Michael Pollak mpollak at panix.com
Fri Aug 17 05:01:21 PDT 2007


A long but interesting Democracy Now interview with a forensic psychology professor up at Columbia University who interviewed Padilla for 22 hours:

http://www.alternet.org/story/59958/

Besides the familiar ground of how isolation destroys the mind, it casts a different light on the trial. She claims that not only has Padilla come to internalize the goals of the government (adamently in favor of keeping Guantanamo open, wanting to do all he can to help the president); and not only was completely unwilling to aid in his defense; but that he was now convinced that the government was all powerful and that he couldn't ever be freed, and that going to prison was his only escape from his situation of torture.

She's a low-key witness who sounds very plausible. But what she's narrating is mechanics of a stalinist show trial.

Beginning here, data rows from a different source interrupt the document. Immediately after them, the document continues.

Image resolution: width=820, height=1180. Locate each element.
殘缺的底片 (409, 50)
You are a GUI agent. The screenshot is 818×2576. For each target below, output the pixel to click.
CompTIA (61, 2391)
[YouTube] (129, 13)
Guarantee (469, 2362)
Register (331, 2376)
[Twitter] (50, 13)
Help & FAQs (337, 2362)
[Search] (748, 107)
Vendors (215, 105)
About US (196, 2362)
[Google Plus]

The only thing that's missing is the public confession to something completely impossible.

According to most standard histories, these isolation techniques that the CIA developed in the 1950s stemmed ultimately in part from the show trials, from wondering how such "brainwashing" was scientifically possible. It looks now like we've scientically reproduced it. It may be no good for interrogation. But it still works perfect for conviction. And for the legal confirmation of any crazy theory we want to project into the world.

Several torture historians have theorized that sleep deprivation was largely how they got witches to confess too -- and to believe. Boy is the future full of possibilities now.